Boosting Cybersecurity

The nation’s largest chemical maker is urging Congress to give companies immunity from civil and criminal liability on data exchanges that prevent the federal government and the private sector from sharing information about legitimate cyber threats.

“Large companies such as Dow are seeing an increase in the risks we face” from cyber criminals, Dow Chemical’s chief information officer, David E. Kepler, told a joint meeting of two Senate committees on March 7. Chemical companies regularly have to defend against information security threats, including corporate espionage and the theft of intellectual property, he said (C&EN, March 4, page 12). Over the past five years, Congress has struggled to reach consensus on how to boost the nation’s cybersecurity. To help fill the void, President Barack Obama issued an executive order last month that aims to improve communication between the government and private companies and establish voluntary security standards.
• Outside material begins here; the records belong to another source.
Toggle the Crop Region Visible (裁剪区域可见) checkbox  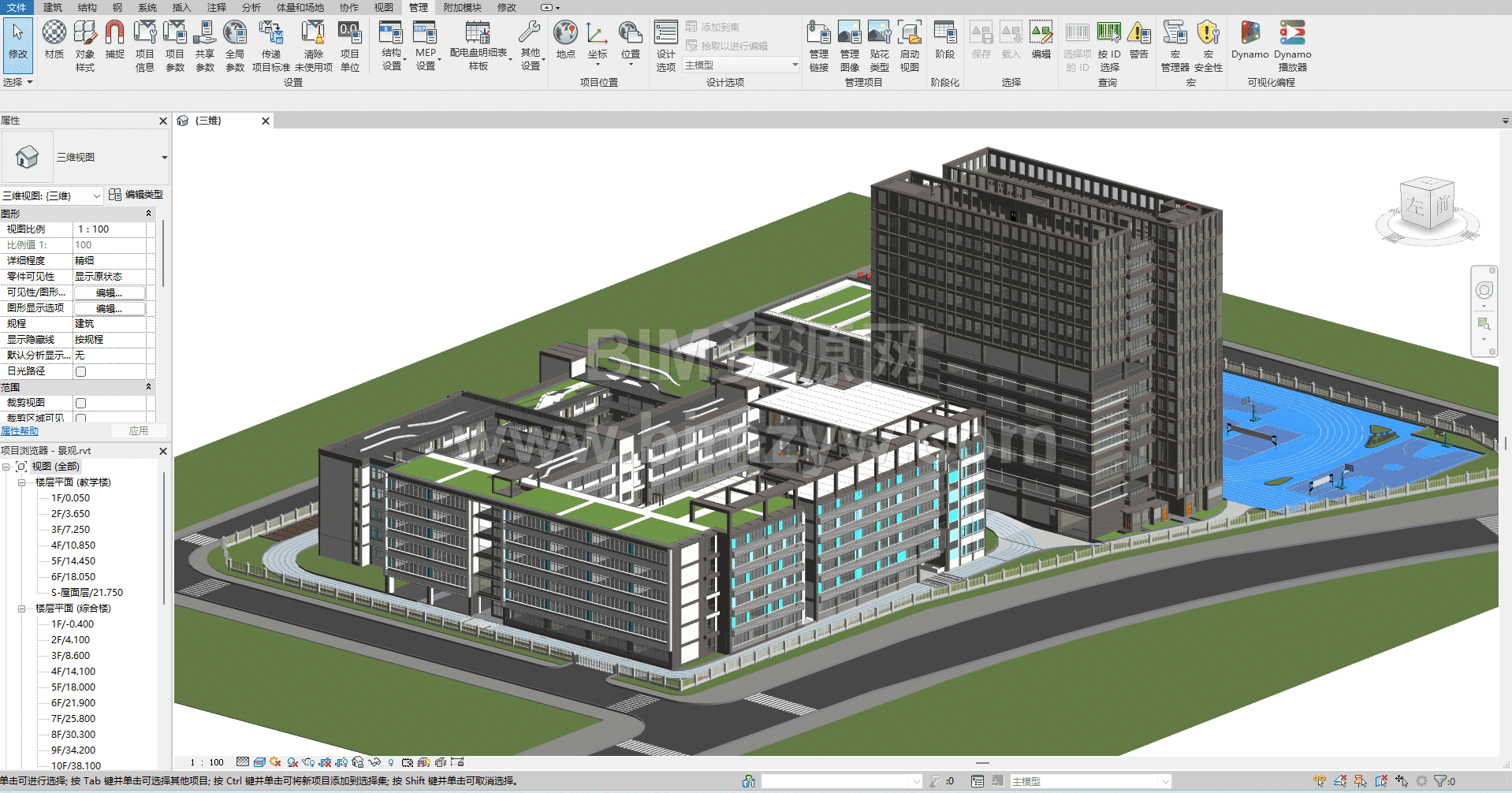80,418
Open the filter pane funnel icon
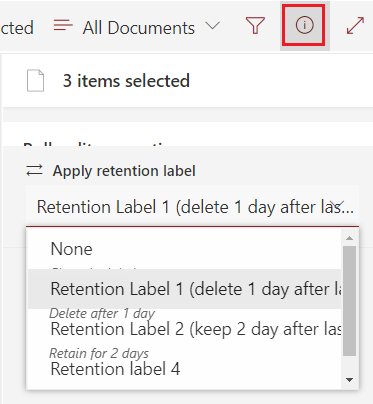The width and height of the screenshot is (373, 404). (x=255, y=25)
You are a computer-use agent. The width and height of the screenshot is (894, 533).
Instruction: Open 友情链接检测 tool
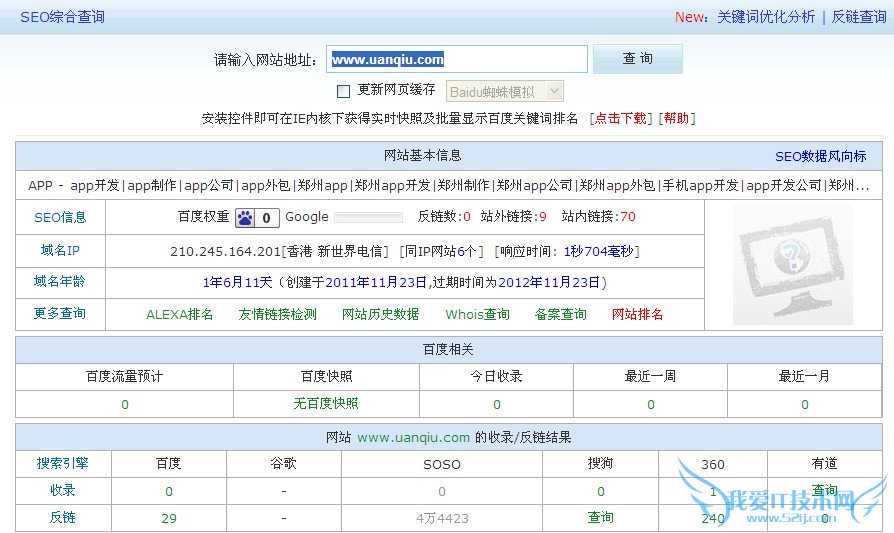point(277,314)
But Administration officials acknowledge that there are limits to what they can accomplish without action by Congress. The executive order “does not grant new regulatory authority or establish additional incentives for participation in a voluntary program,” Homeland Security Secretary Janet Napolitano said at the ­hearing.

Napolitano called for legislation that would expand cyber-threat information-sharing capabilities and give U.S. law enforcement agencies new tools to fight crime in the digital age.

Although many companies have developed information security defense strategies as the threat has grown in recent years, Kepler agreed that legislation is necessary to strengthen collaboration between the public and private sectors.

“I think there is a cultural issue with information sharing,” he remarked. “Government doesn’t want to share it, and business doesn’t want to share it. We have to create an environment where we can share key information about these critical threats.”

Cyber information-sharing legislation must include liability protection for businesses that share “early threat or attack information” with the government, Kepler said. Data voluntarily provided by the private sector should also be “adequately protected” from public disclosure through Freedom of Information Act requests, he told the senators.

Kepler pointed out that companies are also reluctant to share information with each other, fearing they will violate antitrust laws.